Para o ator, o monólogo tem o poder de provocar não apenas reflexões, mas verdadeiras transformações. “O texto me atravessa e me modifica a cada ensaio e a cada apresentação. É impressionante a força que ele tem para me transformar. E eu, como instrumento dessa história, consigo transmitir essa mudança às pessoas e tocar o público. Embora seja um drama intenso, com pitadas de humor, percebo que essa experiência atravessa primeiro a mim e depois alcança quem está na plateia. Isso fica evidente quando as pessoas vêm conversar comigo depois do espetáculo e compartilham o quanto foram impactadas. É muito potente viver isso”, afirma Passini.
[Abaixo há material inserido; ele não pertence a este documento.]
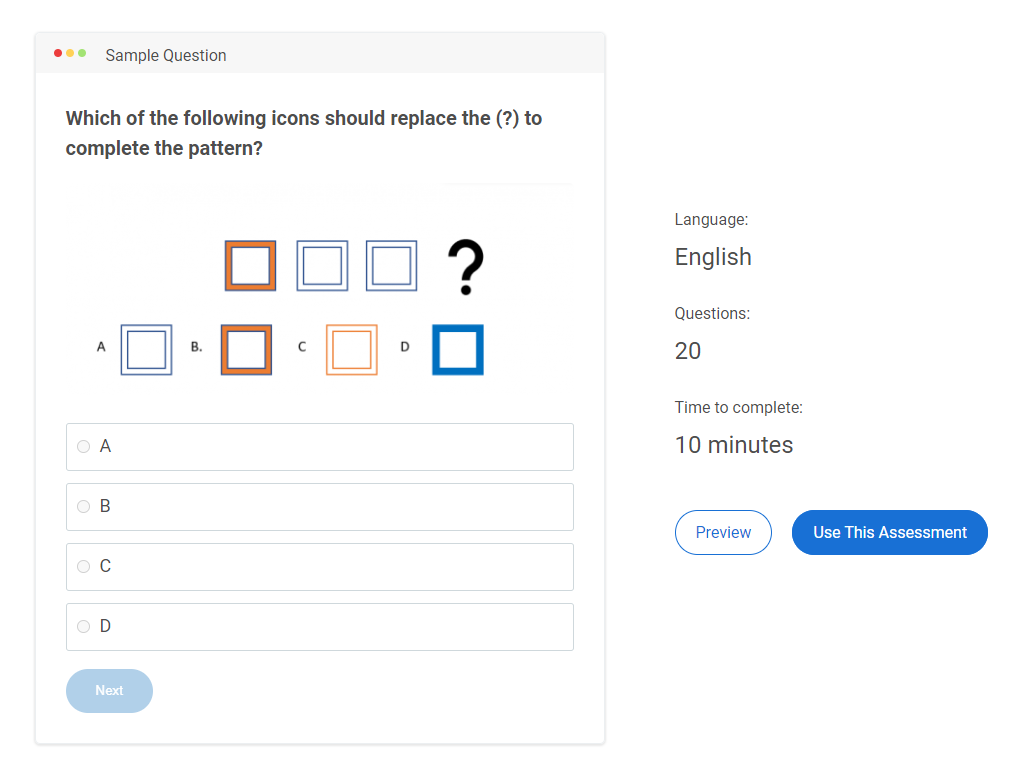The height and width of the screenshot is (778, 1024).
Task: Click the large black question mark
Action: pos(465,267)
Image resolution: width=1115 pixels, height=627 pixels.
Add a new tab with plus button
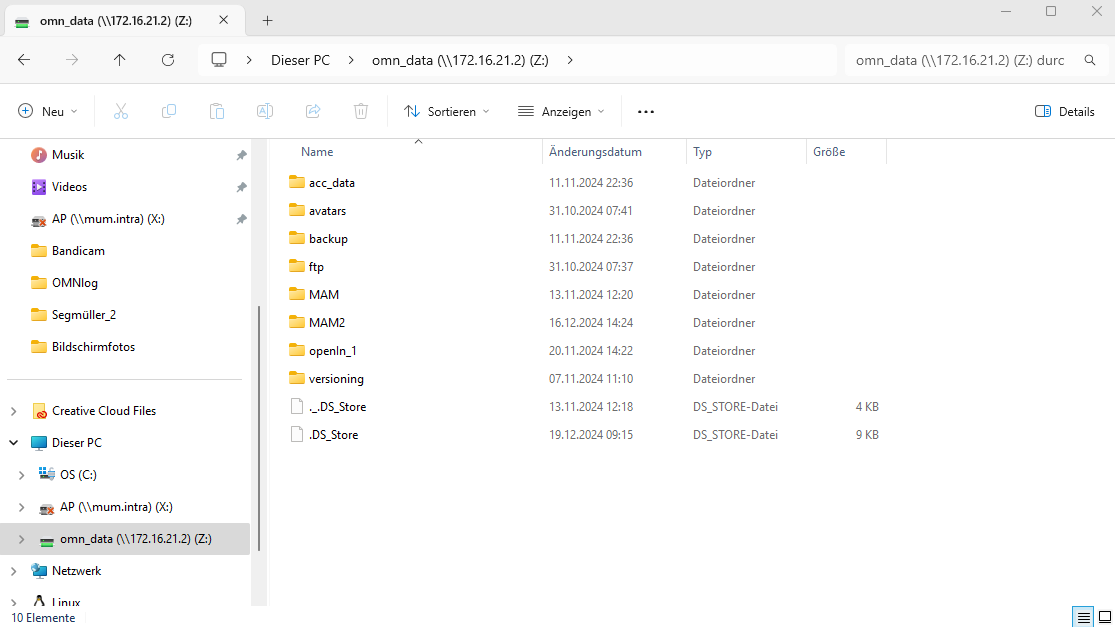(x=267, y=21)
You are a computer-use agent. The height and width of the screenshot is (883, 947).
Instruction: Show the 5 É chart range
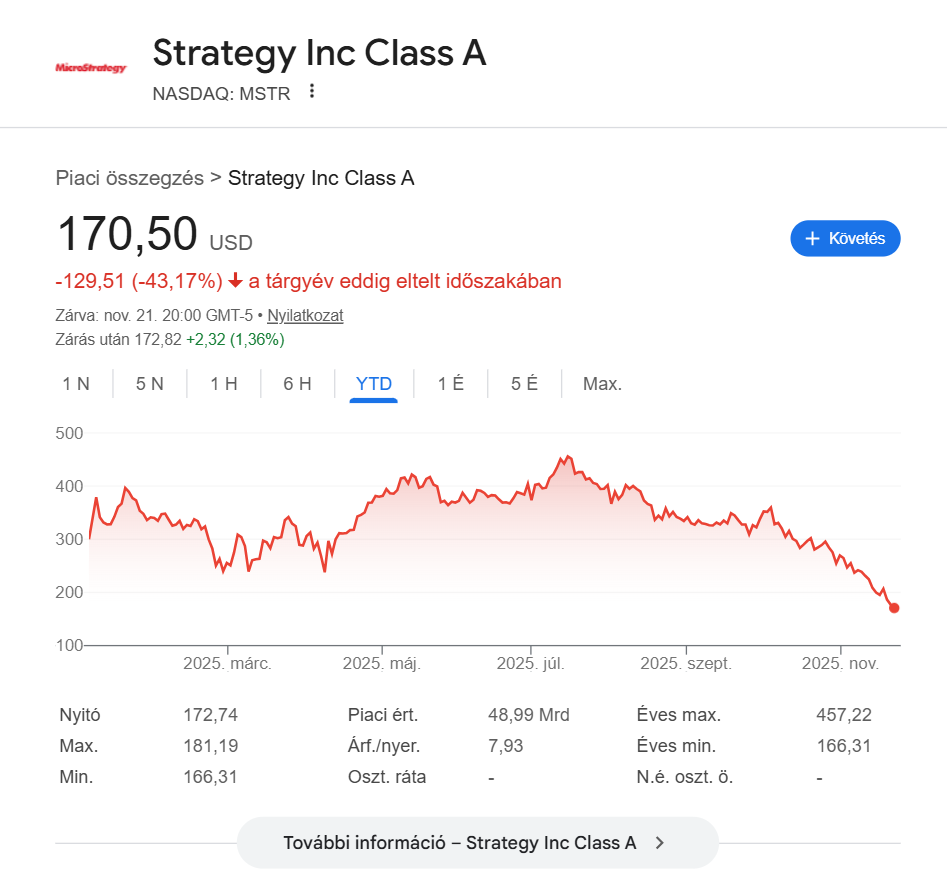(525, 384)
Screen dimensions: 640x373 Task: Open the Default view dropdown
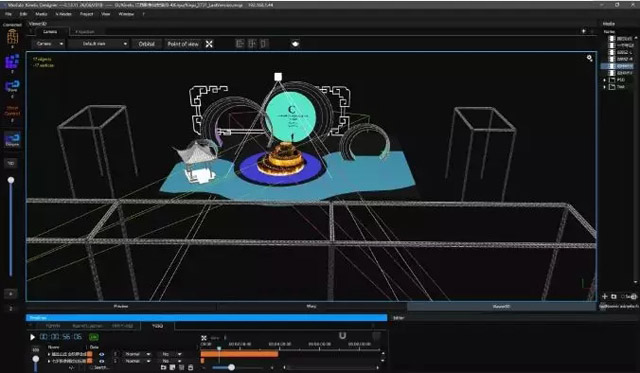pos(99,44)
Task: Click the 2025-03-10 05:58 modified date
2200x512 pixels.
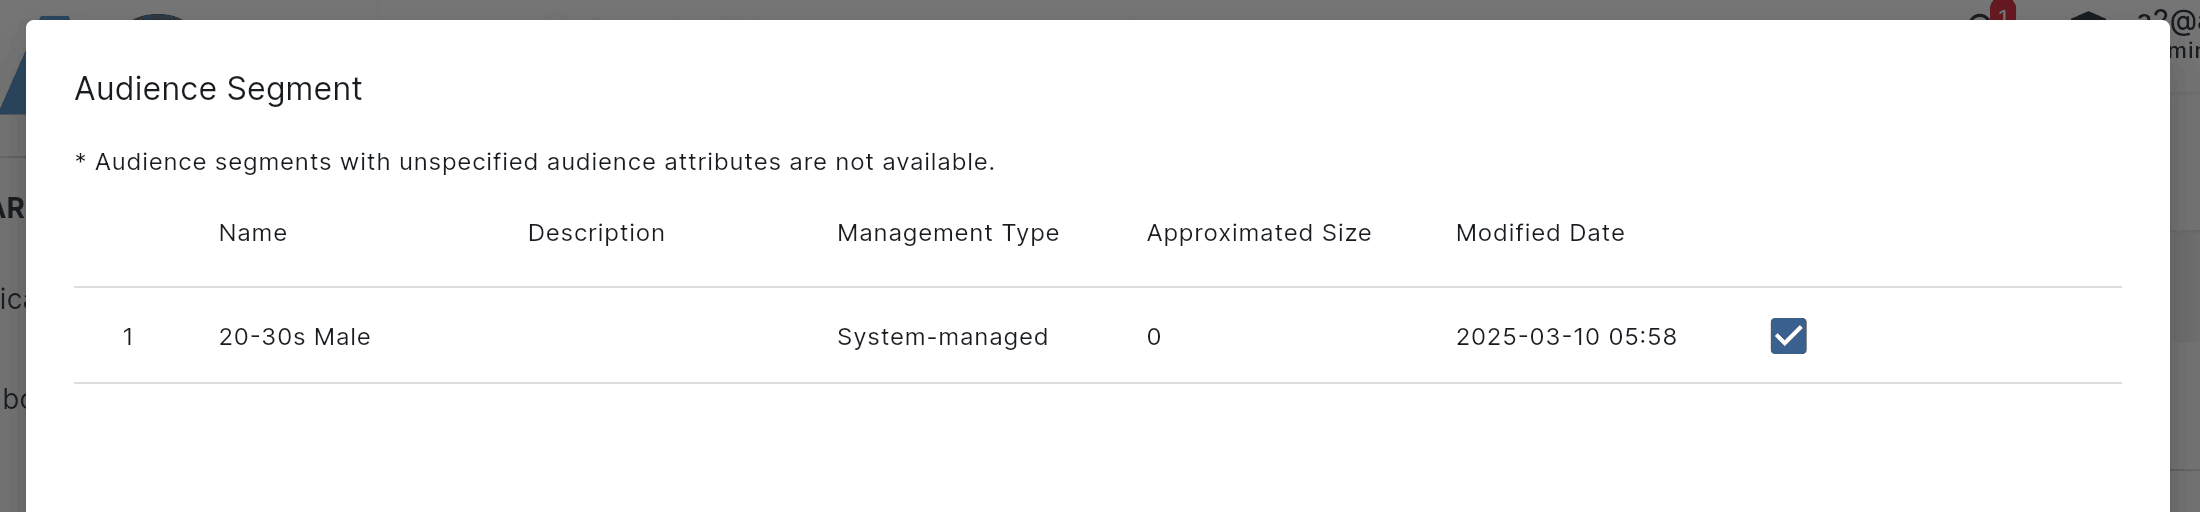Action: coord(1566,337)

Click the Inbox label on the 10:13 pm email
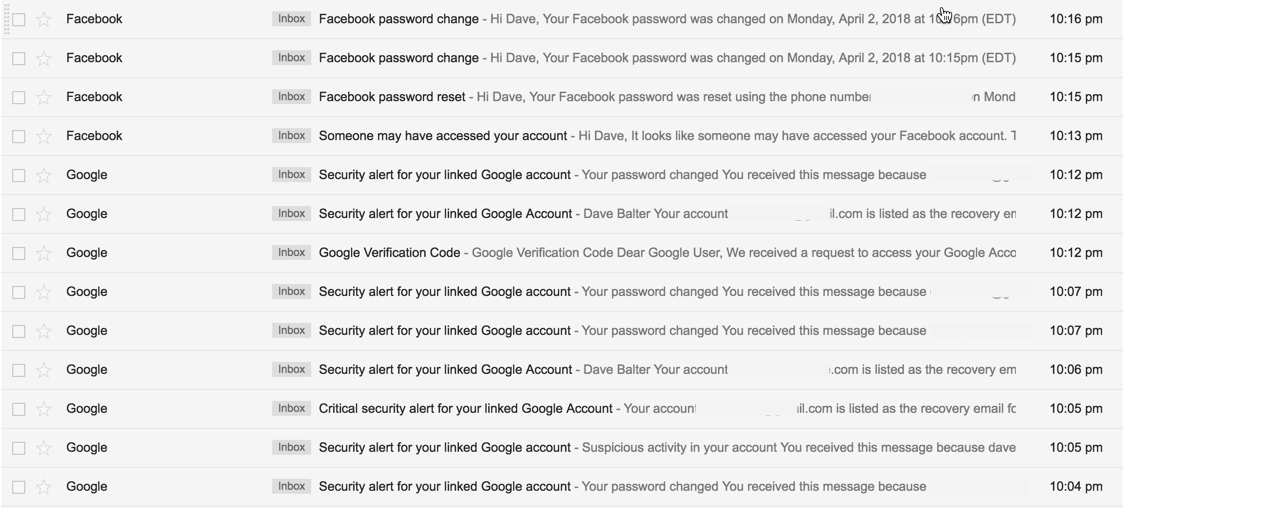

A montagem combina máscaras teatrais, pesquisa corporal e uma narrativa intensa para criar um espaço cênico que transita entre uma capela e uma sala psiquiátrica, reforçando a dualidade presente na dramaturgia. “É um texto profundamente humanista. Ele retira uma figura que costuma ser vista como uma instituição e a coloca no mesmo lugar que todos nós, revelando sua humanidade. Acho que é isso que faz com que muitas pessoas assistam ao espetáculo uma, duas ou até mais vezes”, conclui Suzi.